SELECTION:
■ ■ ■ ■ ■ ■ ■
AEG fiddles with stadium plan while news columns burn

Little action but much talk on the AEG L.A. NFL stadium front:

  • AEG reps and union leaders met with Governor Jerry Brown yesterday to, in the words of Maria Elena Durazo, the executive secretary-treasurer of the Los Angeles County Federation of Labor, "make the case for why this project is so important to help put working families back to work in good jobs." Brown, according to the L.A. Times, "was noncommittal."
  • Times sports columnist T.J. Simers says he's "turned off" by AEG's "arrogance" in trying to "jam a new stadium down everyone's throats because he says it will be good for L.A." and getting "huffy and dismissive" about its own potential for profits. All of which may well be true, but it leaves the impression that Simers would be happy to let AEG have $350 million in public if he just asked more politely.
■ ■ ■ ■ ■ ■ ■
DATA SEGMENT:
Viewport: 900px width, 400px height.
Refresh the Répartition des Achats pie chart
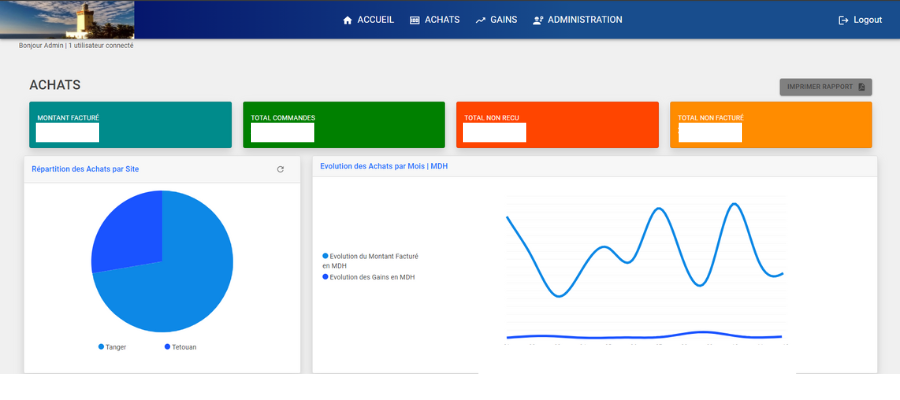click(x=280, y=170)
■ ■ ■ ■ ■ ■ ■
TO BE DONE:
1. In the stadium text, how did Governor Jerry Brown respond to the meeting, according to the L.A. Times?
2. Pick up the stadium text after its final sentence and add the next part.

ANSWERS BY TASK:
1. He was noncommittal.

2.
  • ESPN's Mark Kreidler writes that the NFL will miss the leverage that having an empty L.A. market has given to other teams in demanding stadium deals from their hometowns.
  • The oddly named USC journalism school site Neon Tommy thinks that AEG should pay attention to the lessons of the Sprint Center in Kansas City, which AEG also operates, and which has been unable to lure an anchor sports tenant. Of course, in K.C. this doesn't matter much to AEG thanks to its sweetheart lease, but in L.A., notes Neon Tommy, "to pay off [its] massive investments, AEG would need to make $50-60 million per year from the stadium and surrounding L.A. Live complex," which is more than the vast majority of NFL teams turned in operating revenue last year. Also, "AEG made off like bandits in keeping much of the sponsorship and suite revenue from Sprint Center, but it may have to share a good portion of its $700 million Farmers Insurance naming rights deal with potential teams if it wants a tenant on Sundays." Remind me why they're doing this again?

COMMENTS

Neil,

You wrote in your 2009 article about AEG's sweetheart lease saying:

"While an occasional $1.8 million windfall, as the city got last year when the Sprint Center had an exceptionally good year, is nice, it's still a drop in the bucket on that debt."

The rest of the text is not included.